Preliminary Expenses are expenses that are incurred before incorporation of entity.
While Preoperative expenses are those which are incurred after incoprporation and before commencement of commercial production.
Regarding Accounting treatment of
1. Prilimary Expenses
As you rightly said it is treated as deferred Expenditure and written off in P & L in 5 years.
2. Preoperative Expenses
There may be three cases
a. Expenses prior to commencement of commercial Production.
Administrative and General Overhead expenses incurred on start up and commissioning of project including expense on test run, experimental production etc are generally capitalised as contruction cost of assets.
b. Expenses incurred after commercial Production started
These are treated as revenue expenditure and charged to P&L.
Howevere sometimes interveal between date of project ready for commercial production and actual commercial production is too long. During such event these expenses can either be charged to P&L or treated as Deferred revenue expense and amortised over a period not exceeding 3 to 5 years
Note
From the moment the plant is completed and commissioned and is ready for commercial production, all expenditures of revenue nature must be charged to the profit and loss account.It is for this reason that it is so important to determine the “cut-off date” based on the date when the plant is ready for commercial production, with a great degree of precision.”

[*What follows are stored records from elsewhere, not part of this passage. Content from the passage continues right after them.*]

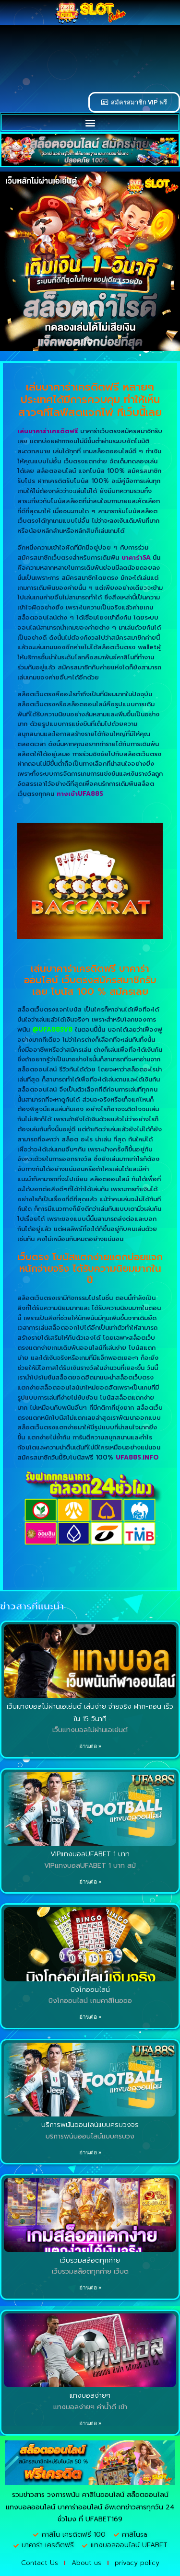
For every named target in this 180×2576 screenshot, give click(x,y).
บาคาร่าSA (136, 557)
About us (86, 2563)
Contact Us (39, 2563)
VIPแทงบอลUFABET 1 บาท (90, 1854)
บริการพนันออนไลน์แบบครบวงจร (90, 2125)
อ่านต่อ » (90, 1746)
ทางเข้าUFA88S (80, 793)
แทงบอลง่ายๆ (90, 2396)
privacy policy (137, 2563)
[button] (90, 122)
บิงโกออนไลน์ (90, 1990)
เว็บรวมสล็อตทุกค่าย (90, 2260)
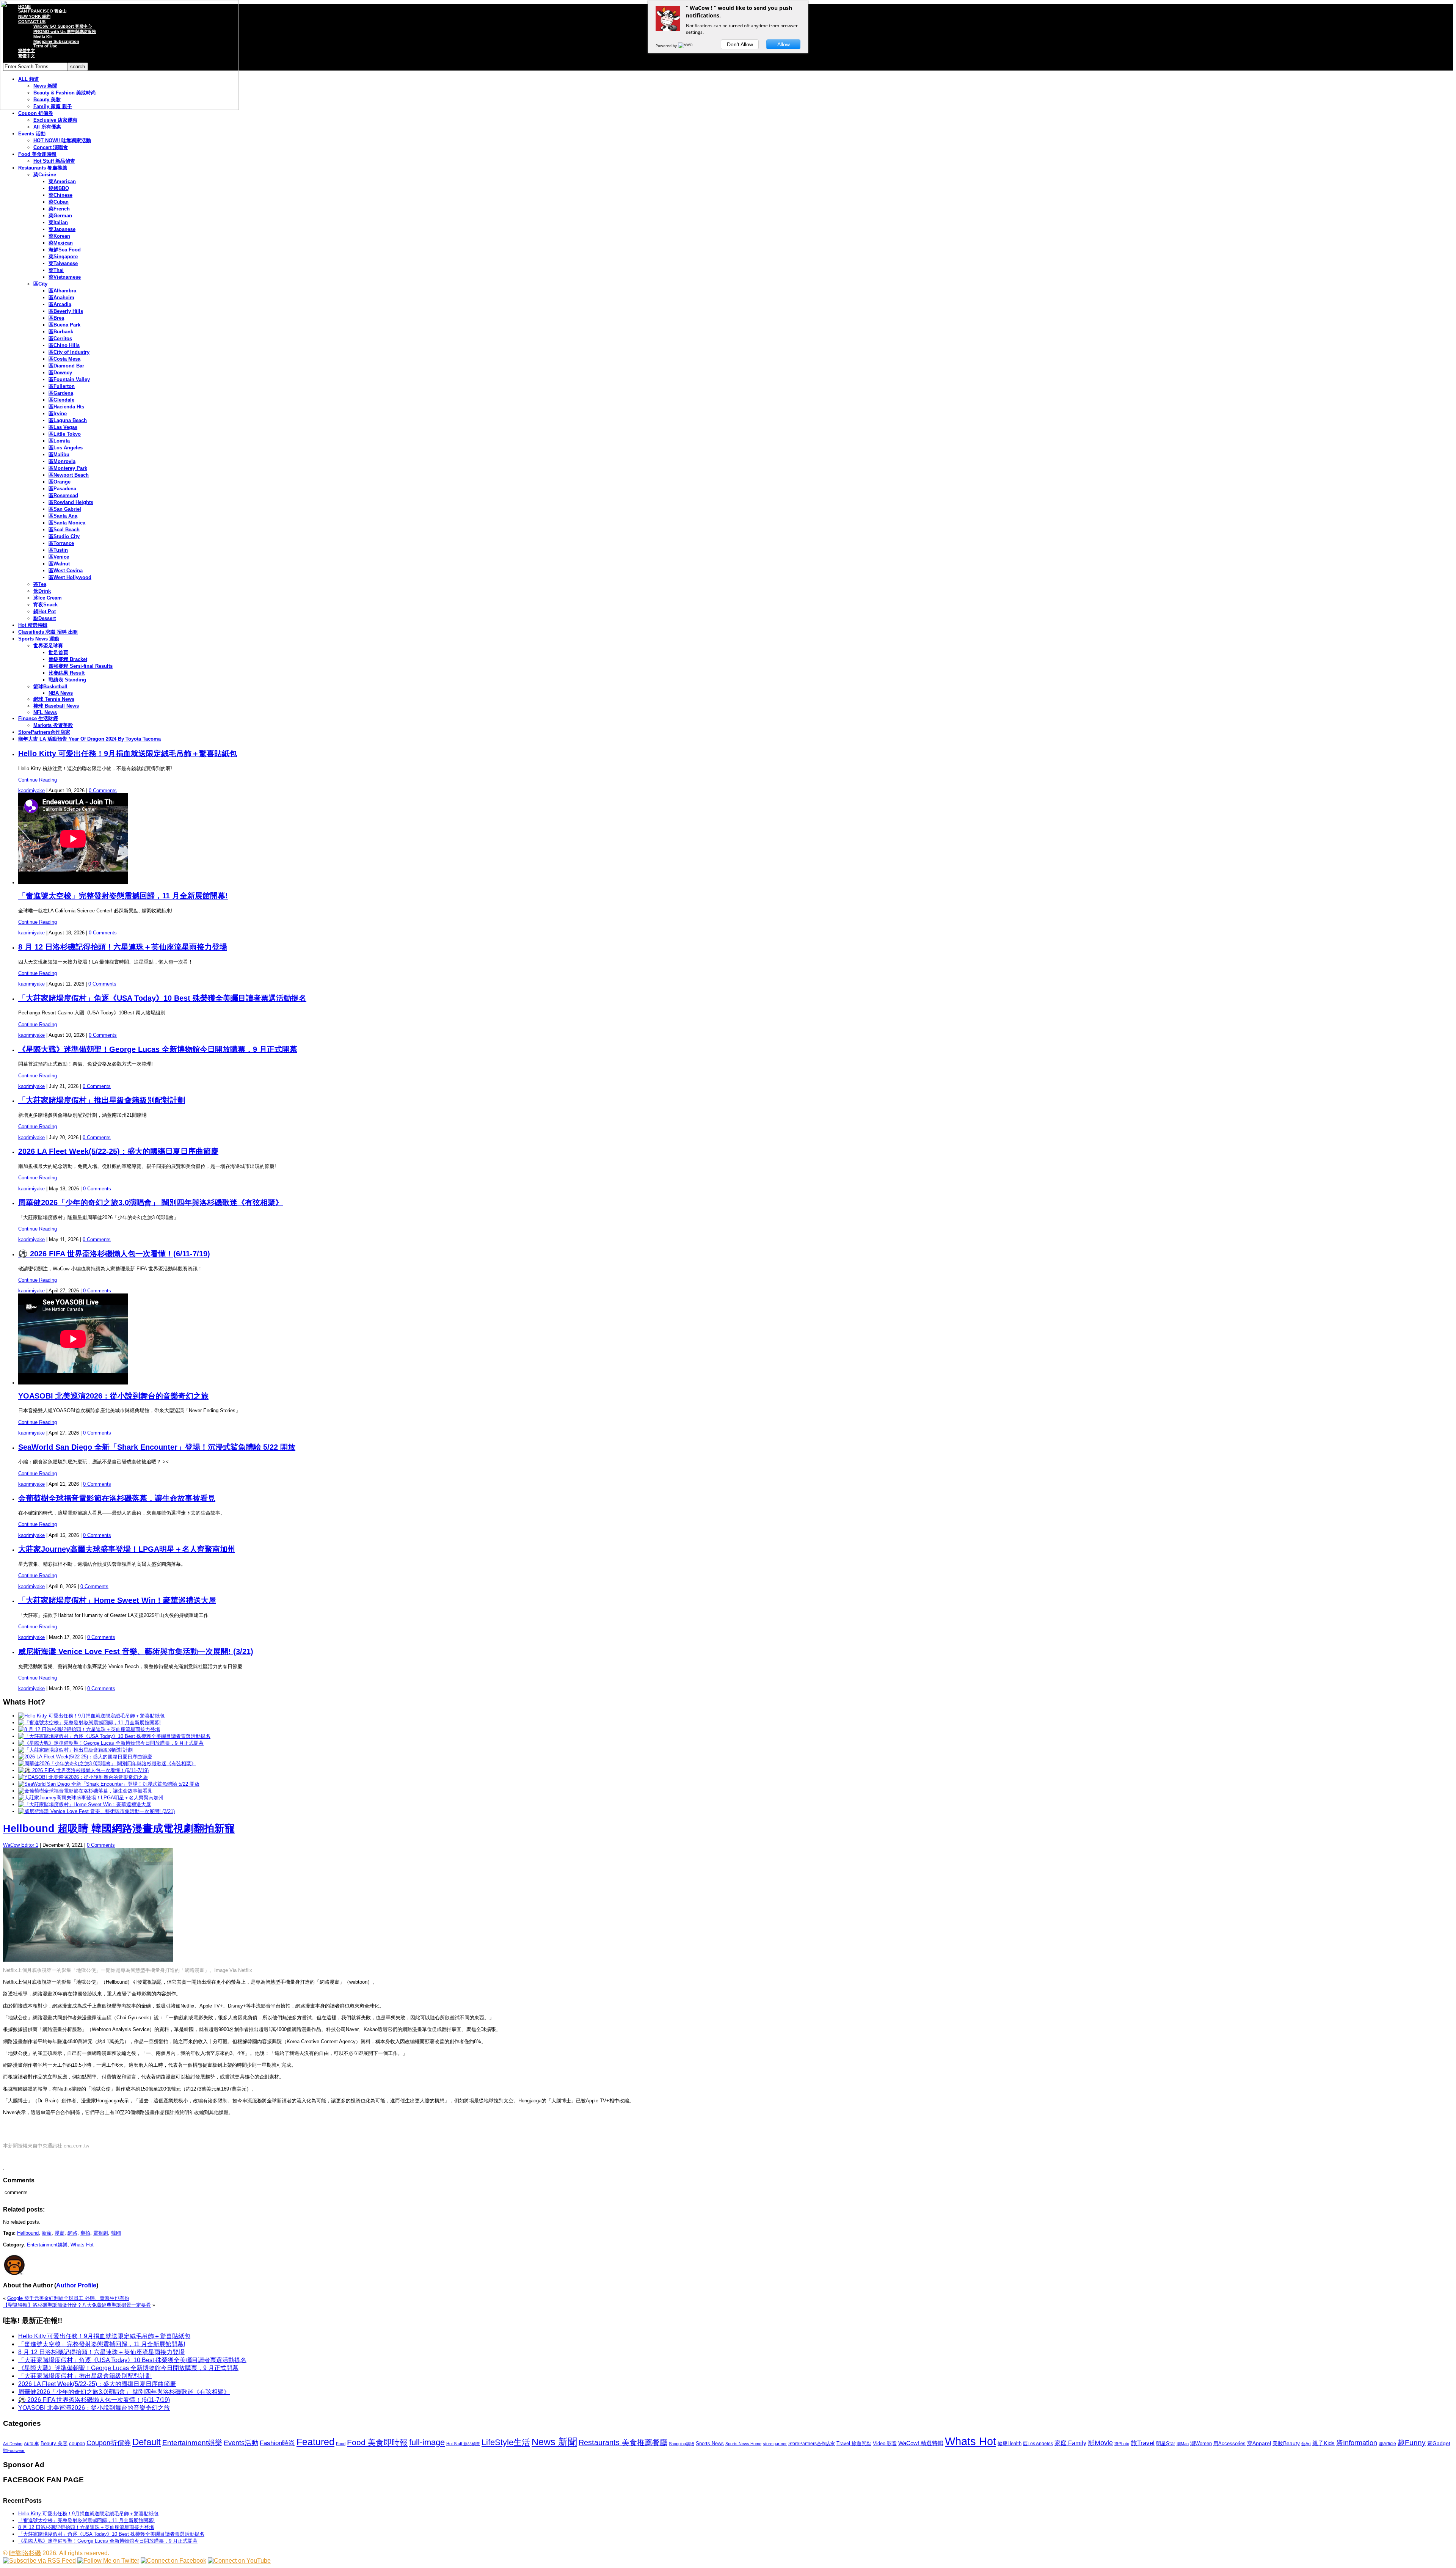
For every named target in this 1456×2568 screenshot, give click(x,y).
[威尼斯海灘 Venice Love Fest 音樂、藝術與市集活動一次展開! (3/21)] (96, 1811)
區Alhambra (62, 291)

Once the cut-off date is correctly determined, the expenditure of revenue nature incurred after the cut-off date should be charged to the relevant profit and loss account.
Expenses incurred after the cut-off date for commencement of commercial production cannot be capitalised since such expenditure does not add to the value or utility of the fixed assets; it is incurred merely to ensure that the plant is running smoothly after commencement of commercial production.